[ASSIGNED TASK] For each line in the data below that has the word "first", copy that line.

[DATA LISTING]
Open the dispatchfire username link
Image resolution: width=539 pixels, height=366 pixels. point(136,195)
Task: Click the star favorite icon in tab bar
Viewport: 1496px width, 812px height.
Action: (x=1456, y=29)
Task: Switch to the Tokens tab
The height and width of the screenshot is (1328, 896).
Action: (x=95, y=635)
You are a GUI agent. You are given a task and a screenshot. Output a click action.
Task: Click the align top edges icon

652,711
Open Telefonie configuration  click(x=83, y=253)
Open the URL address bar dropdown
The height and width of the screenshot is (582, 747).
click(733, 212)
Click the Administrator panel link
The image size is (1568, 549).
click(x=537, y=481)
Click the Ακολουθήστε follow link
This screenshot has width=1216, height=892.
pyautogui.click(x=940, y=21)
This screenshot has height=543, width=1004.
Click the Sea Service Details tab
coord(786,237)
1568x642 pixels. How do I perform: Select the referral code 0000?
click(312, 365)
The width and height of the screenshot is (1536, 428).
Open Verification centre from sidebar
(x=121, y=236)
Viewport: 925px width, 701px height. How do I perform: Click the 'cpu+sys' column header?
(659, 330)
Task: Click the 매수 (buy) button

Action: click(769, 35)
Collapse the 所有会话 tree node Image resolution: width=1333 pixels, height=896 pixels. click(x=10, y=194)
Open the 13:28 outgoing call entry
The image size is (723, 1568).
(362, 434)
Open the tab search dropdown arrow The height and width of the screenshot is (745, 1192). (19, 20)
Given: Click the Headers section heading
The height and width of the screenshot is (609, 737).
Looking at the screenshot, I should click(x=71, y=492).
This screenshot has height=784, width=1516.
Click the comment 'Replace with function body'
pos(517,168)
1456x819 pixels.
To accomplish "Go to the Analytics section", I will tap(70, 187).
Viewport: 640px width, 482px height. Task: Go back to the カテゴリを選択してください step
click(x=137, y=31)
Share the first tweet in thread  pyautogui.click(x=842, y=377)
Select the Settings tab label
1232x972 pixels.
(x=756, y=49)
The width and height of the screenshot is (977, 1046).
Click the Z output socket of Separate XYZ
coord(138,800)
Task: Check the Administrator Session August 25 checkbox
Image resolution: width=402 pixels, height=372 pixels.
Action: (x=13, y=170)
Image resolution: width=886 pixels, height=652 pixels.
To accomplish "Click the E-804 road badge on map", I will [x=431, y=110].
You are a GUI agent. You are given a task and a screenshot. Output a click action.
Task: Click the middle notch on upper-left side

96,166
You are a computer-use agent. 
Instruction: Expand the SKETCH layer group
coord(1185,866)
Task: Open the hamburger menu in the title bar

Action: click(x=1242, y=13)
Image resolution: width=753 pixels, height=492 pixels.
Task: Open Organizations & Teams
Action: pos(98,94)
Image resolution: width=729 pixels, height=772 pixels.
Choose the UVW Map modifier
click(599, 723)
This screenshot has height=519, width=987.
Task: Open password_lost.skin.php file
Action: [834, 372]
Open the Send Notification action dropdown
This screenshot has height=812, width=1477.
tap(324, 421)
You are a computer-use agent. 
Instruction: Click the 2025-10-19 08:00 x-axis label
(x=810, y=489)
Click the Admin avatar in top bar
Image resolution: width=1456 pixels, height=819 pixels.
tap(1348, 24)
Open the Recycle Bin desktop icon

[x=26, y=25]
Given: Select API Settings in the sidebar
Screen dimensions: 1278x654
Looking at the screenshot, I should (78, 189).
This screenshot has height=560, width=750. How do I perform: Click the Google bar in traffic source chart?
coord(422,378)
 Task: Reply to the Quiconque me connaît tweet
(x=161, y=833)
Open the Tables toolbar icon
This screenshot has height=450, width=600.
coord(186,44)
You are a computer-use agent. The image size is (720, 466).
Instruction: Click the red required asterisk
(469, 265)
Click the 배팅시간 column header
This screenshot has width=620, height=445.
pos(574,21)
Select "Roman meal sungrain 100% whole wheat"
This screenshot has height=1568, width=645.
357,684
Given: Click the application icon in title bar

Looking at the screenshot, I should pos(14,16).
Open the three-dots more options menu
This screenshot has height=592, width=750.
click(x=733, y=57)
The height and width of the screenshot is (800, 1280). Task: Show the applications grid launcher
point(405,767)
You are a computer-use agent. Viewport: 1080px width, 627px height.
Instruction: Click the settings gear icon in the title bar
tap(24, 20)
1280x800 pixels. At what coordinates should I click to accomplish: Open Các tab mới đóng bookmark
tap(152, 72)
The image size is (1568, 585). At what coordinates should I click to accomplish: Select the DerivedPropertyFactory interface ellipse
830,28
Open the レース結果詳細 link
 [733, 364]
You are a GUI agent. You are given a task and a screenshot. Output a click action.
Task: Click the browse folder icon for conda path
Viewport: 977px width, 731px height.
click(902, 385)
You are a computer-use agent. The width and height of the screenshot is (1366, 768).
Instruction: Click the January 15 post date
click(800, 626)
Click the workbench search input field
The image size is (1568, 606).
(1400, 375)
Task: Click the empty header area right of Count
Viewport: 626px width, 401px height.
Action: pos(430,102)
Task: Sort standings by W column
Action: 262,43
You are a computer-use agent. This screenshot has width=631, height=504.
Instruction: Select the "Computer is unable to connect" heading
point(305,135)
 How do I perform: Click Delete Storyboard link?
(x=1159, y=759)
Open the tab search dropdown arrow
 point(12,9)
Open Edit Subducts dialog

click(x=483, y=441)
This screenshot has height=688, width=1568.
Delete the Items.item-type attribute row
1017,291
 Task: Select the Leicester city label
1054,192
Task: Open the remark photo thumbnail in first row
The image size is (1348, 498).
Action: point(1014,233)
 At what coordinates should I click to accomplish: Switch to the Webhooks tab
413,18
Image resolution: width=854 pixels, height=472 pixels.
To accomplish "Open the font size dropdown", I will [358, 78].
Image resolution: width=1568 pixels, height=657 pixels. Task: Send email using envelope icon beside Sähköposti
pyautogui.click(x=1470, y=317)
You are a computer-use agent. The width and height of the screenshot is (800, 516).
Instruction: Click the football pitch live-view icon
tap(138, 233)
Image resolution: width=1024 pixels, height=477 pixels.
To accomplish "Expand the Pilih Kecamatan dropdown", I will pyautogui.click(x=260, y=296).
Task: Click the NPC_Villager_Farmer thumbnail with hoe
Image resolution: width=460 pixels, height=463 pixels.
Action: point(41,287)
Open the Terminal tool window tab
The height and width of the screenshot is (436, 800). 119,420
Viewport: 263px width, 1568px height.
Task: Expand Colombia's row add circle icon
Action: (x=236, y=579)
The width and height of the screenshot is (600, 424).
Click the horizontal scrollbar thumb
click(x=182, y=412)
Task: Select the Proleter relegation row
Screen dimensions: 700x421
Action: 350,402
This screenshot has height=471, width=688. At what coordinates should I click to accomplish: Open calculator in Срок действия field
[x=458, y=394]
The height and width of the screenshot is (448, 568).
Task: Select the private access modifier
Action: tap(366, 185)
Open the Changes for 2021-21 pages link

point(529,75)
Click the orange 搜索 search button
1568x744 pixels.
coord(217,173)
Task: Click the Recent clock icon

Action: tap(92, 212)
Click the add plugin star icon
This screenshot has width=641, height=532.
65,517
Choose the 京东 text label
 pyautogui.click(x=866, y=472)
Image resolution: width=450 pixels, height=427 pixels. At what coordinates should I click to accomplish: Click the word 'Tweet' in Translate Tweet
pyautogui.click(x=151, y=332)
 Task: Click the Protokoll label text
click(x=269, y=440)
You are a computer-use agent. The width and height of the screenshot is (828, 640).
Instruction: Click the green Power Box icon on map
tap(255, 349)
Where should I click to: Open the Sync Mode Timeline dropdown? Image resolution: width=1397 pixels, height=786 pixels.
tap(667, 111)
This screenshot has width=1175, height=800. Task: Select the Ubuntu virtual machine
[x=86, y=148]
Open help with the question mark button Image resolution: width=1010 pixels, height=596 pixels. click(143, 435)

[ANSWER SECTION]
Share the first tweet in thread  pyautogui.click(x=842, y=377)
Task: Open the remark photo thumbnail in first row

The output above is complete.